P.S.Anthony Hopkins as Methusaleh is Delightful&Loves Berries
Aside from any other drama and near nervous breakdowns on the part of Russell Crowe,Sir Anthony Hopkins is delightful as the hoary old mystic who lives on top of a mountain like great mystic yogis do. He lends charm, practicality, humanity & humor to the proceedings. He is THE patriarch who really HAS seen it all and still has more than a few tricks up his sleeve. He is powerful. He reminded me of my own grandfather Bernando LaPallo who loves berries too…and especially blueberries.Eat more berries and you may live just as long as Methuseleh or maybe as long as Bernando.
p.p.s. *Wikipedia has this to say about Methusaleh. Extra-Biblical mentions:
Methuselah appears in two important Jewish works from the 3rd and 2nd centuries BC. In the Book of Enoch, Enoch (as the narrator) tells Methuselah of the coming worldwide flood and of the future Messianic kingdom. The Book of Jubilees names Methuselah’s mother and his wife – both are named Edna – and his daughter-in-law, Betenos, Lamech’s wife.
The 17th century midrashic Sefer haYashar (“Book of Jasher”) describes Methuselah with his grandson Noah attempting to persuade the people of the earth to return to godliness. All other very long-lived people died, and Methuselah was the only one of this class left. God planned to bring the flood after all the men who walked in the ways of the Lord had died (besides Noah and his family). Methuselah lived until the ark was built, but died before the flood, since God had promised he would not be killed with the unrighteous.

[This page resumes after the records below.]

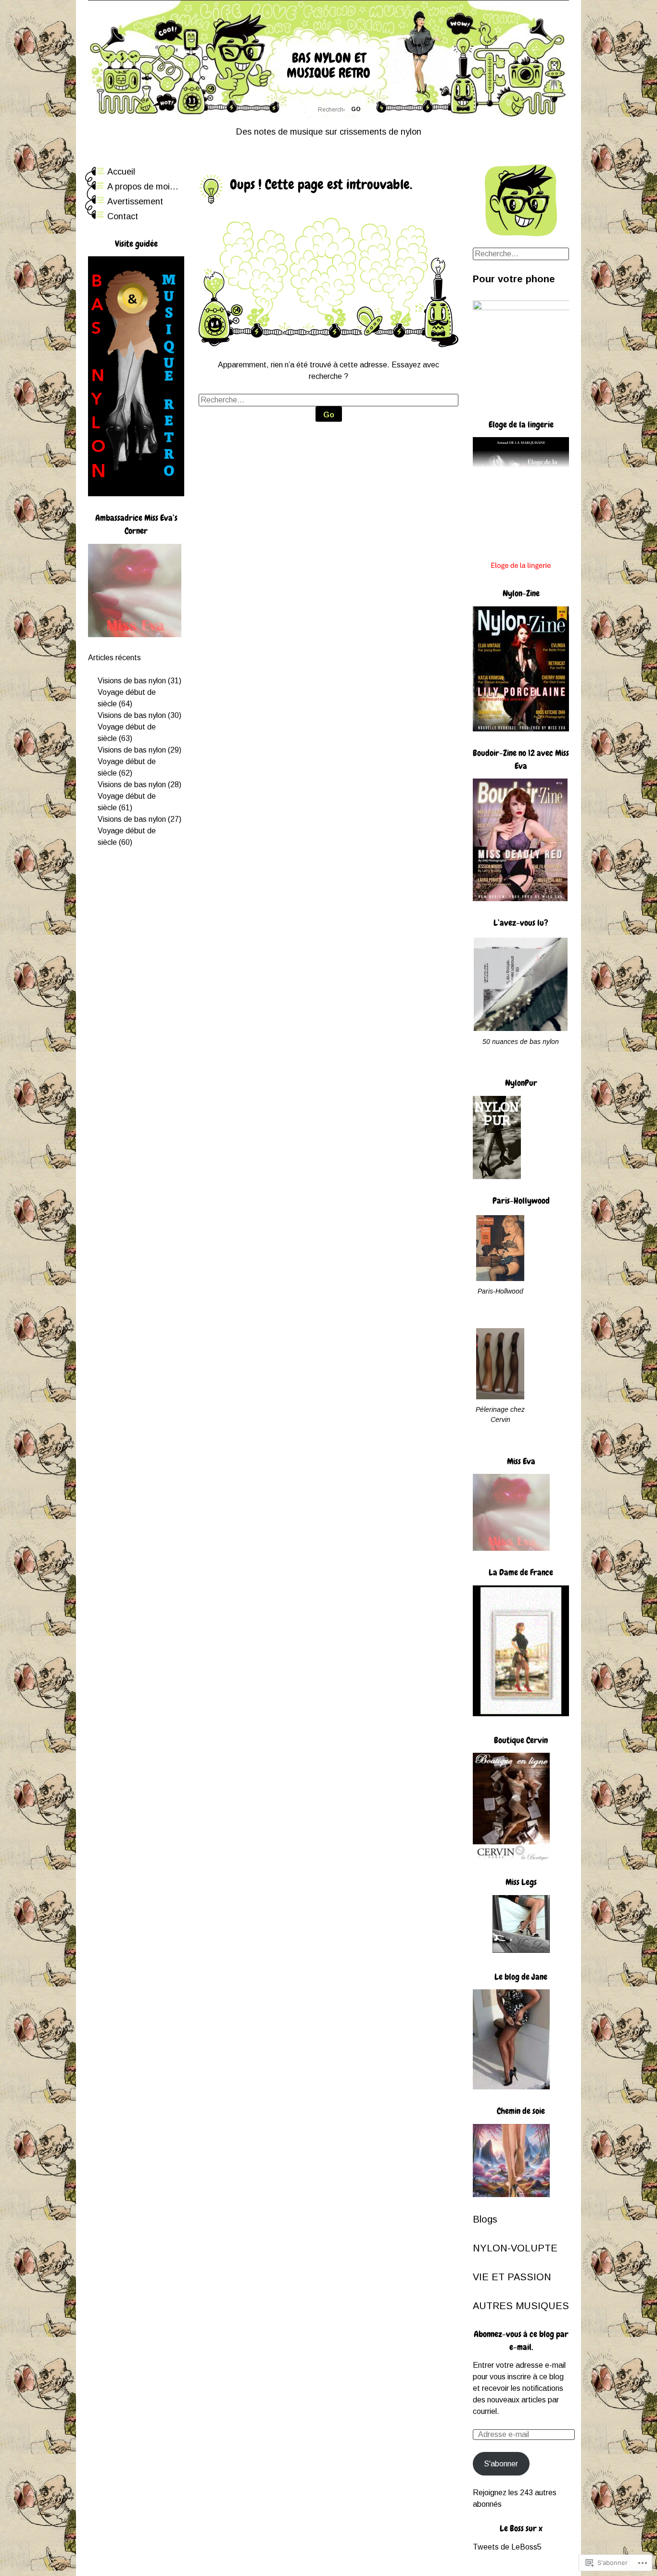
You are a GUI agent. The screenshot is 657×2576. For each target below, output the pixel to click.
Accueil (121, 171)
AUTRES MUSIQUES (521, 2305)
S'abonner (501, 2464)
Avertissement (135, 201)
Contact (122, 216)
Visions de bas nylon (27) (139, 819)
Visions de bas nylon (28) (139, 784)
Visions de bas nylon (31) (139, 681)
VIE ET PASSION (512, 2277)
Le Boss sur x (521, 2528)
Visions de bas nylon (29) (139, 750)
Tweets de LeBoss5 (507, 2547)
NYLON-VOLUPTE (515, 2248)
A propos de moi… (142, 186)
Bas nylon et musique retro (328, 65)
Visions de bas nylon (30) (139, 715)
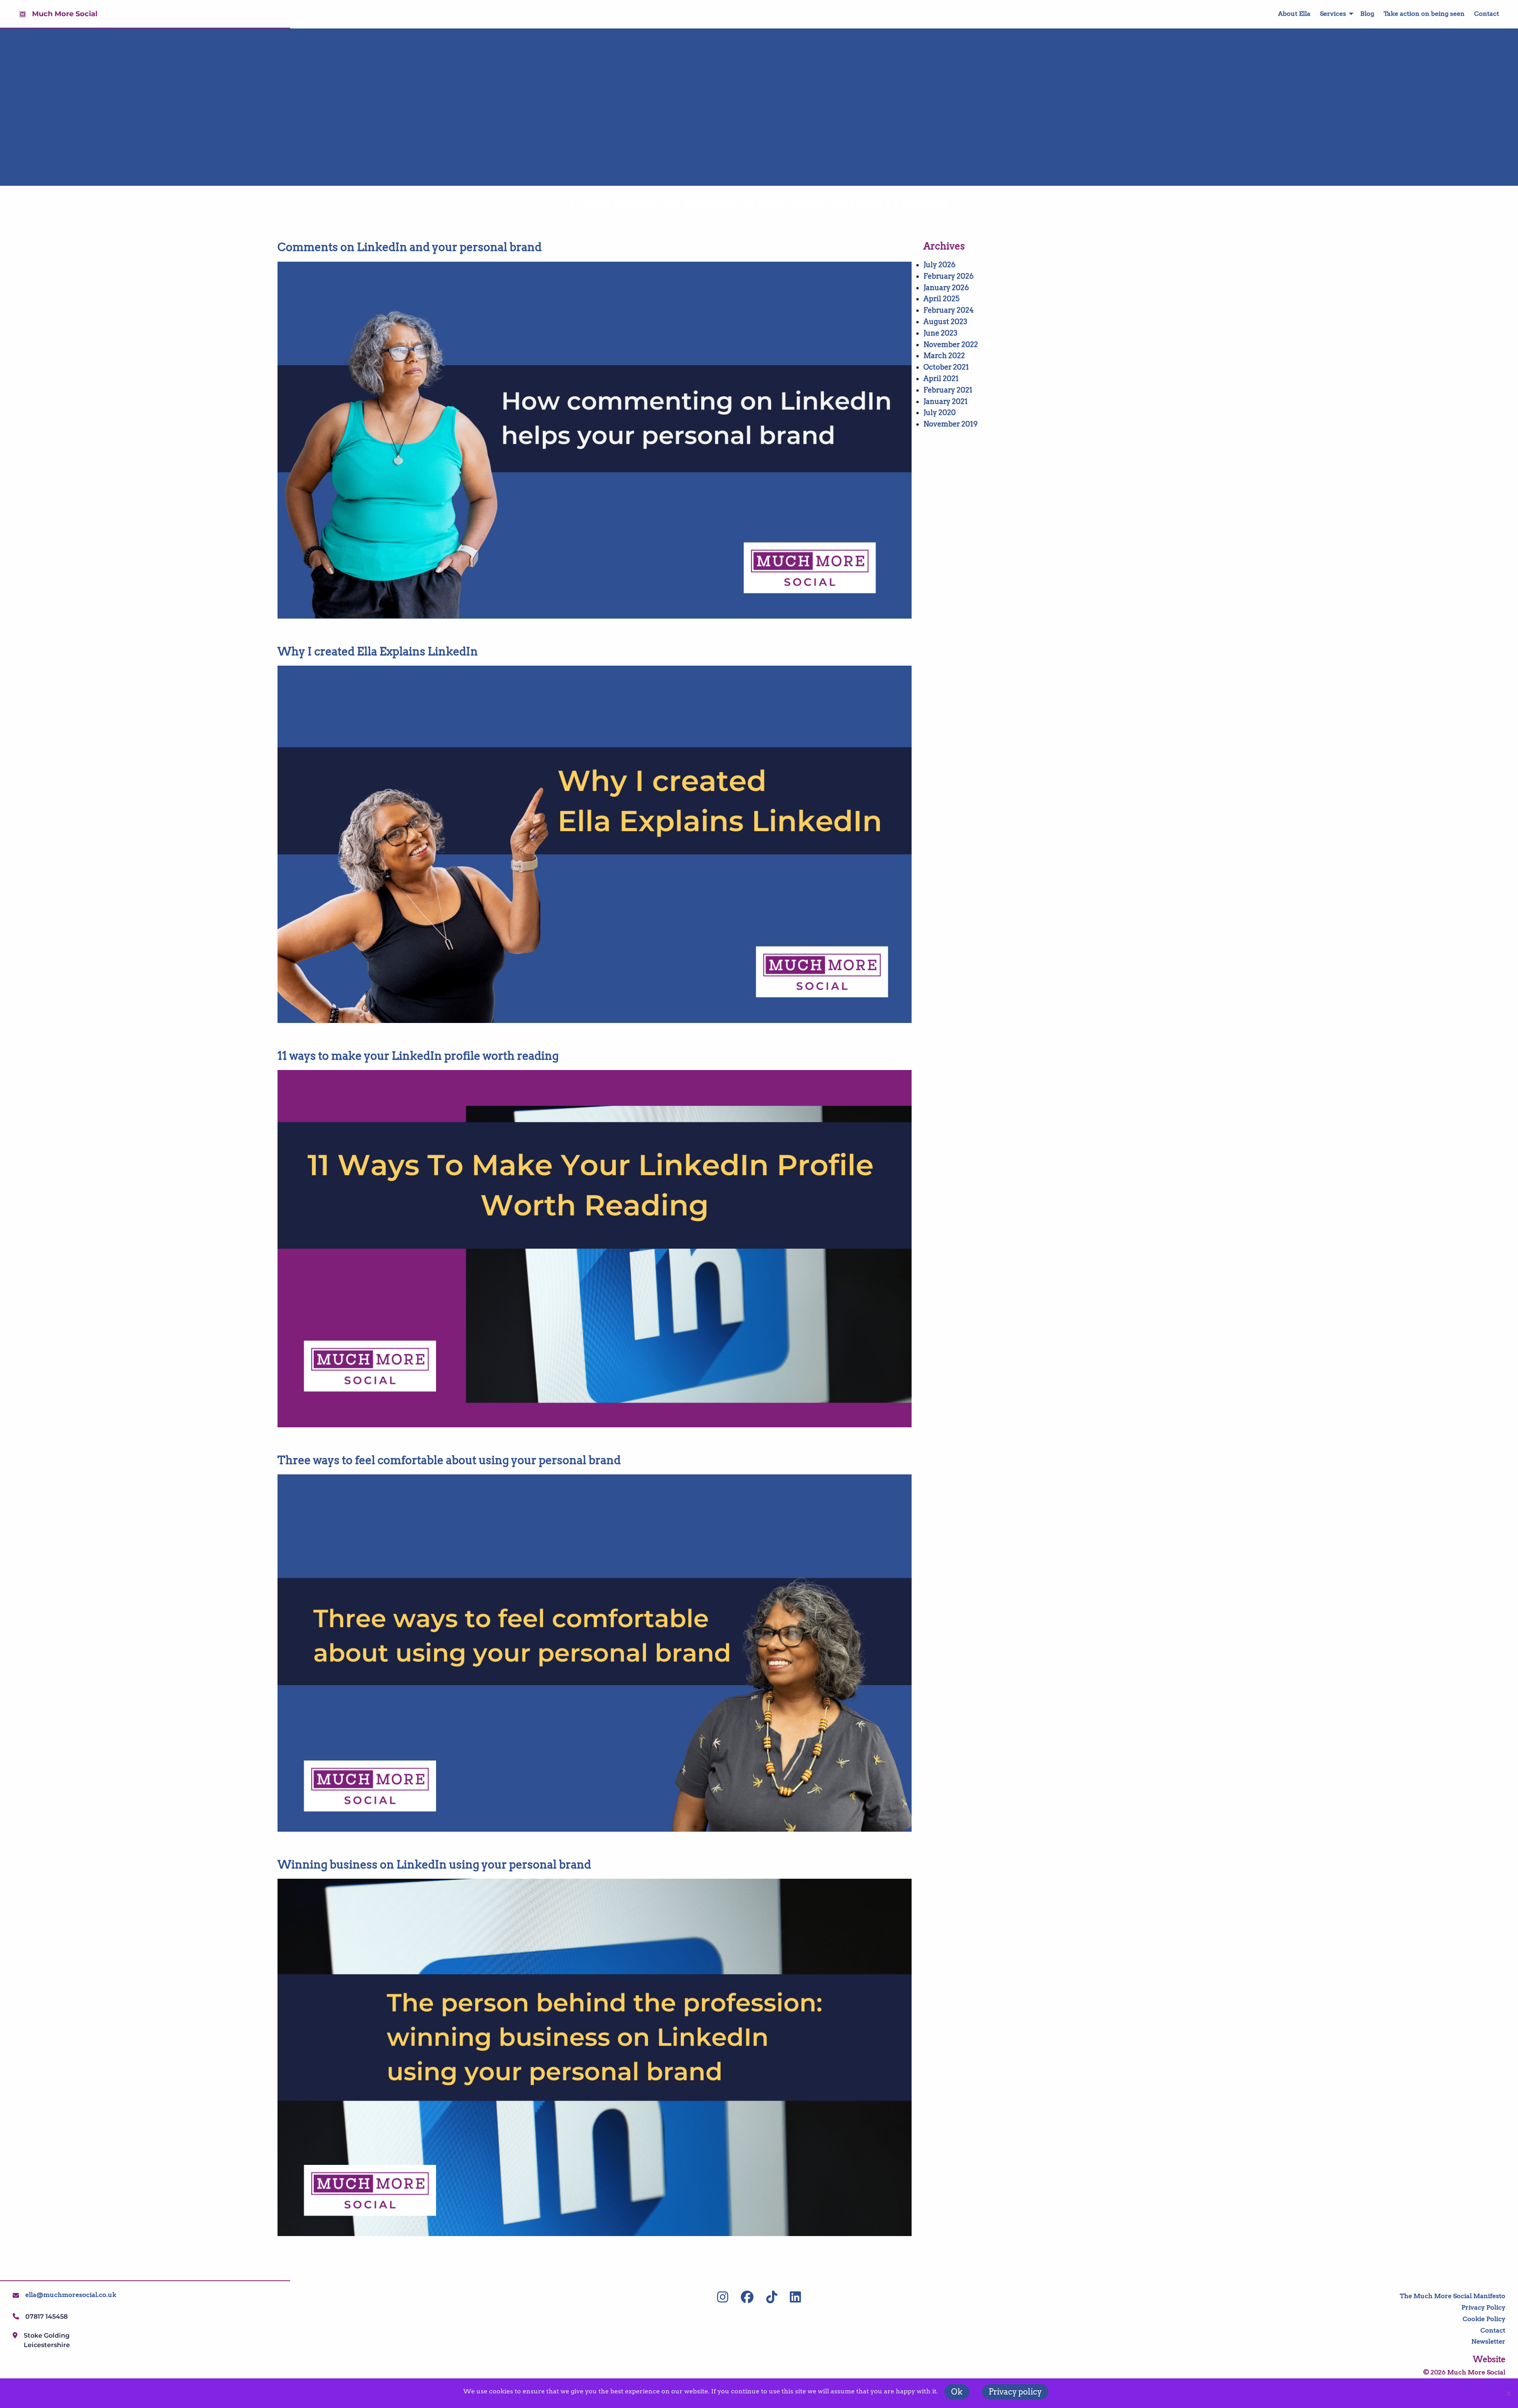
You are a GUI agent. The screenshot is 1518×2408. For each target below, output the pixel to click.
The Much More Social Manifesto (1452, 2296)
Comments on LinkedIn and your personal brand (410, 247)
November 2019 (950, 424)
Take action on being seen (1424, 13)
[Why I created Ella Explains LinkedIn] (595, 844)
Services (1333, 13)
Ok (957, 2392)
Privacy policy (1015, 2392)
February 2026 (948, 276)
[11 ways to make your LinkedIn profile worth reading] (595, 1248)
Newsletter (1488, 2341)
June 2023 (940, 333)
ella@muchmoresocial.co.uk (70, 2295)
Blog (1367, 13)
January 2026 (946, 287)
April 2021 (941, 378)
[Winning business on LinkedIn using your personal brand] (595, 2057)
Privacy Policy (1483, 2307)
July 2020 (939, 412)
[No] (1508, 2393)
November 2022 (950, 344)
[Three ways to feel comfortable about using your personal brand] (595, 1653)
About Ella (1294, 13)
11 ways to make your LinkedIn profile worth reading (418, 1055)
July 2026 (939, 264)
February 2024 (948, 310)
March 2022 (944, 355)
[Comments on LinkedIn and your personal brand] (595, 440)
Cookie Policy (1484, 2319)
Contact (1486, 13)
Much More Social (64, 13)
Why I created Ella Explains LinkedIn (378, 651)
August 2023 (945, 321)
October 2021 (946, 367)
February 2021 (947, 390)
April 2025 (941, 298)
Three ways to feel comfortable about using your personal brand (449, 1460)
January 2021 (945, 401)
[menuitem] (1289, 13)
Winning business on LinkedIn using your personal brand (434, 1864)
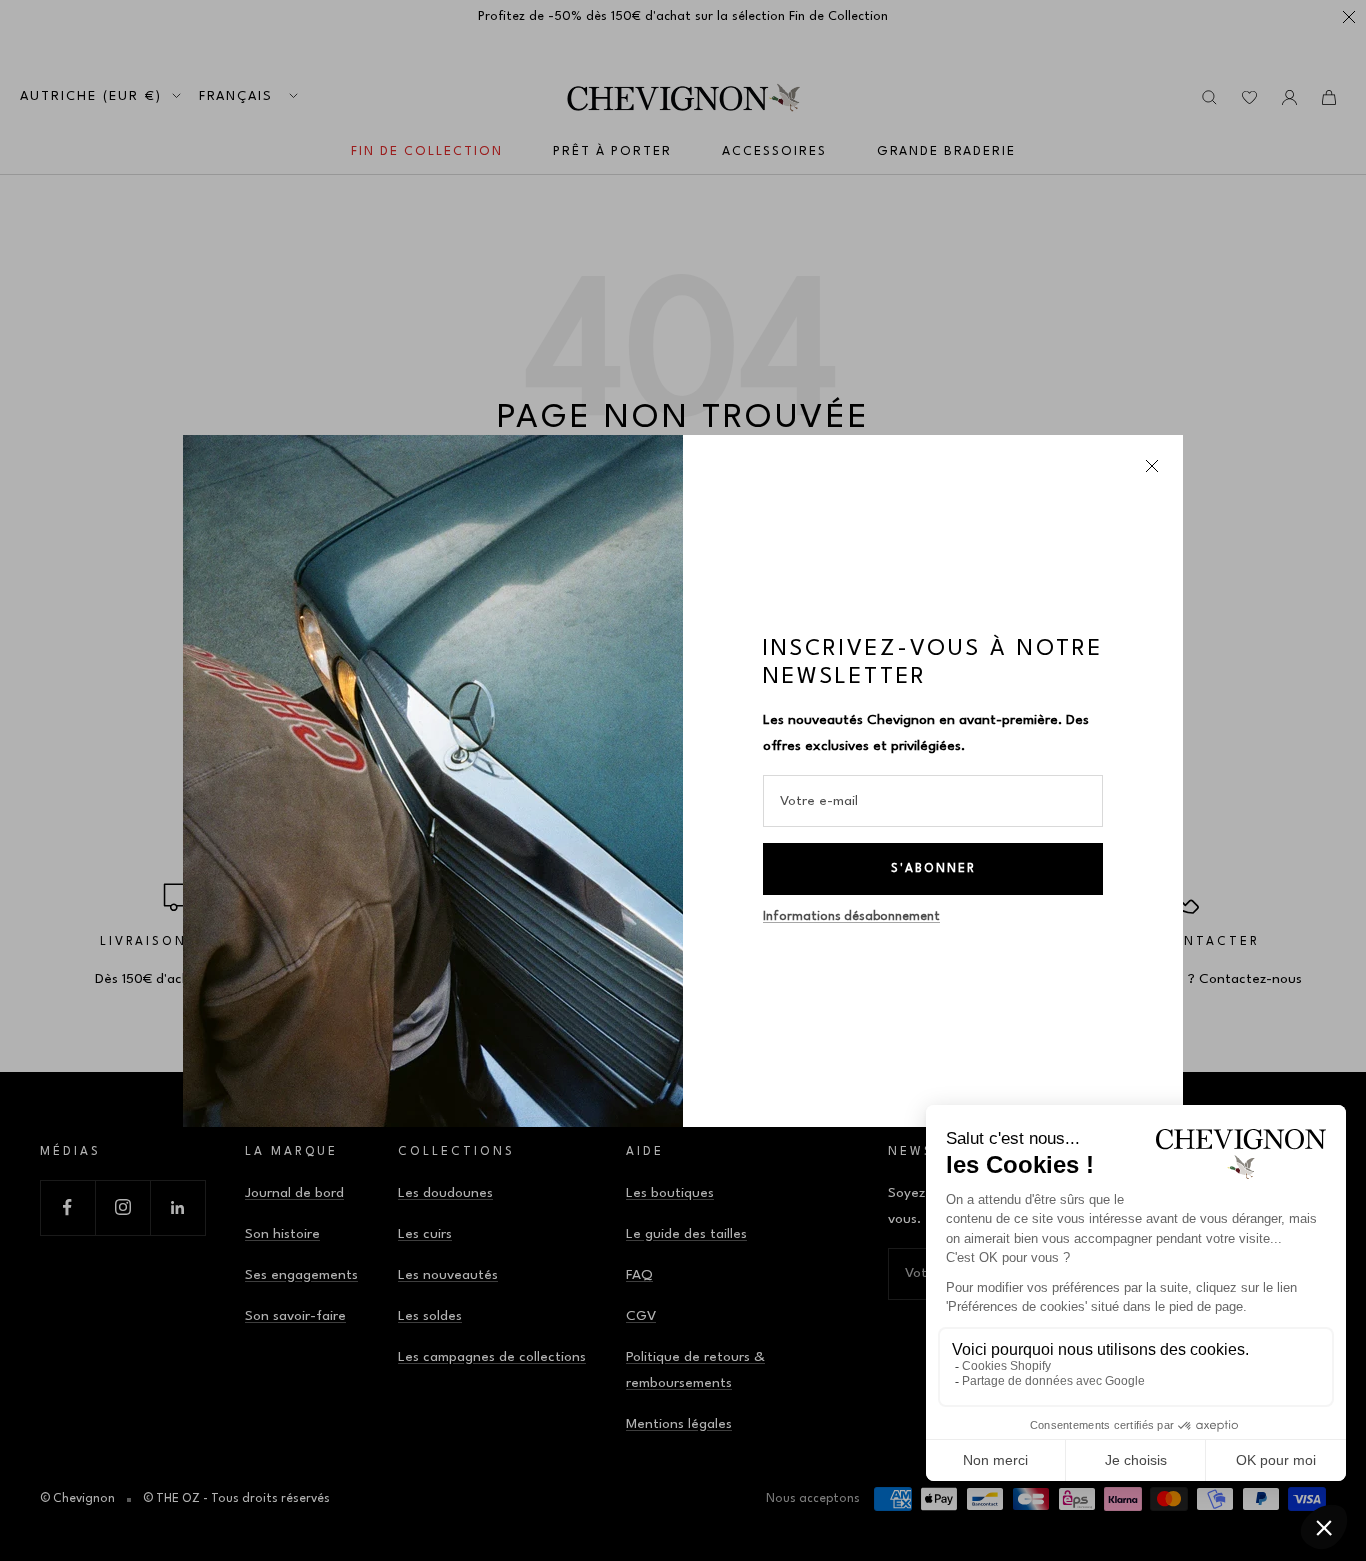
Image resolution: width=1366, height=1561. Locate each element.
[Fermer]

The Sefer haYashar gives Methuselah’s age at death as 960 and does not synchronize his death with the flood.
The Sumerian king list mentions a character named Ubaratutu who seems almost identical to Methuselah. He was the son of Enmunderana the Sumerian Enoch, and king of Sumeria until the flood swept over the land. Although their ages are different their father and year of death remain the same.